BRIEF
Starting with the line that contains "Given: Open the Format cells dropdown", reproduce each line through the end of the entries exactly as written.

RECORDS FOR THE EXERCISE

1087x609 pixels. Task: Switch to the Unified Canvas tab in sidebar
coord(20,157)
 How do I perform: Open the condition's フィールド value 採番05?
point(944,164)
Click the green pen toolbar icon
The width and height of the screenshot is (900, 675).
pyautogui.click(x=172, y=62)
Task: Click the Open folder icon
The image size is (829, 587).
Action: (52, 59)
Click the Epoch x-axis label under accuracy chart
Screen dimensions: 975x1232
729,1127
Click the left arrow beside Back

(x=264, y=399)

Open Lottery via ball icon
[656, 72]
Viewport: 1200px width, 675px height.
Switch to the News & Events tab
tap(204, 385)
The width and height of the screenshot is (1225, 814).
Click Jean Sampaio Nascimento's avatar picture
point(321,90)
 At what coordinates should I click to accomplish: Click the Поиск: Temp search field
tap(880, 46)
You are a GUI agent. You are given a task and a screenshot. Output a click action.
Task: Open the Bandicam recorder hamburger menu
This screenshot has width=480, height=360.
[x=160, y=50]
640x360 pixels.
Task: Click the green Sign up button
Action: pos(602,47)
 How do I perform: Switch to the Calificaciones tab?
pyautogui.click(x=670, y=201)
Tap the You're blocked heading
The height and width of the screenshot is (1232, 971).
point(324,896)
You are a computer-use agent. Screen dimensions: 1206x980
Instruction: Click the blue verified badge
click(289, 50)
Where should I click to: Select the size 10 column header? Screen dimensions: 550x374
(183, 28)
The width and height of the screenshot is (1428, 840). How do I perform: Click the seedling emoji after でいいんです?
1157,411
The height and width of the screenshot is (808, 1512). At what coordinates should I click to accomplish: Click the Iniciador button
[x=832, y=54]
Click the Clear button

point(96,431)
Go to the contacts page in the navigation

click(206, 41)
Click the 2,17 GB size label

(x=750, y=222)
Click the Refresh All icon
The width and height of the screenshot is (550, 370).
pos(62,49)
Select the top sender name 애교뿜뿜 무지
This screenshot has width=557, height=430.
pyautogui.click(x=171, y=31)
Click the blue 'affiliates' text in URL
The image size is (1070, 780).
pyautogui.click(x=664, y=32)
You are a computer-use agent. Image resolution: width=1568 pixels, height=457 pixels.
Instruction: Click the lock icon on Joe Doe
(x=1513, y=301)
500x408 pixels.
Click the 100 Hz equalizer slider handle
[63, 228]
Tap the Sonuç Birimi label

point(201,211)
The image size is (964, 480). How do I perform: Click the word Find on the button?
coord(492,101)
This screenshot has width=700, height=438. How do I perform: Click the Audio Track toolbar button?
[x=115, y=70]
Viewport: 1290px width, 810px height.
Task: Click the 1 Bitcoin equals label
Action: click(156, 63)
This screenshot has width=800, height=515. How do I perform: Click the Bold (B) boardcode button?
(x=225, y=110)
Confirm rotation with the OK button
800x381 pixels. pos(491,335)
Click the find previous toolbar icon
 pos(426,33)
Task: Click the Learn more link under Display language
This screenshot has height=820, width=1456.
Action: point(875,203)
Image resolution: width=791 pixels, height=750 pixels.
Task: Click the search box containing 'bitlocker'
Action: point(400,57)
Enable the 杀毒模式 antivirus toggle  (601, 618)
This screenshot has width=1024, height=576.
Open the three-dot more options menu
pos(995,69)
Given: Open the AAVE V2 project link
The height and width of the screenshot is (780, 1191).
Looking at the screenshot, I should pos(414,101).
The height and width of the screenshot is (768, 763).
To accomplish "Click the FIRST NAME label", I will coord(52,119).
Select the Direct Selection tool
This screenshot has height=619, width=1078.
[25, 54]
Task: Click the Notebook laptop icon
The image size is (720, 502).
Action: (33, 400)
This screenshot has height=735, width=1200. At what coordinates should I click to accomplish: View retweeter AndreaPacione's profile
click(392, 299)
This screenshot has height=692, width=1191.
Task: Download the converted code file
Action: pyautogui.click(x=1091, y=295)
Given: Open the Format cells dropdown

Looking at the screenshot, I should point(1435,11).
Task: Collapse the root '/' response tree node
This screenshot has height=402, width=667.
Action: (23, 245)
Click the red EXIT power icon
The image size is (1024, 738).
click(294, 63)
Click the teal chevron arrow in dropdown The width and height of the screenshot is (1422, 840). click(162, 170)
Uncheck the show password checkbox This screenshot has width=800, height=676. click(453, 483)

YOUR RESPONSE
Given: Open the Format cells dropdown

Looking at the screenshot, I should point(1435,11).
Task: Collapse the root '/' response tree node
This screenshot has height=402, width=667.
Action: (23, 245)
Click the red EXIT power icon
The image size is (1024, 738).
click(294, 63)
Click the teal chevron arrow in dropdown The width and height of the screenshot is (1422, 840). click(162, 170)
Uncheck the show password checkbox This screenshot has width=800, height=676. click(453, 483)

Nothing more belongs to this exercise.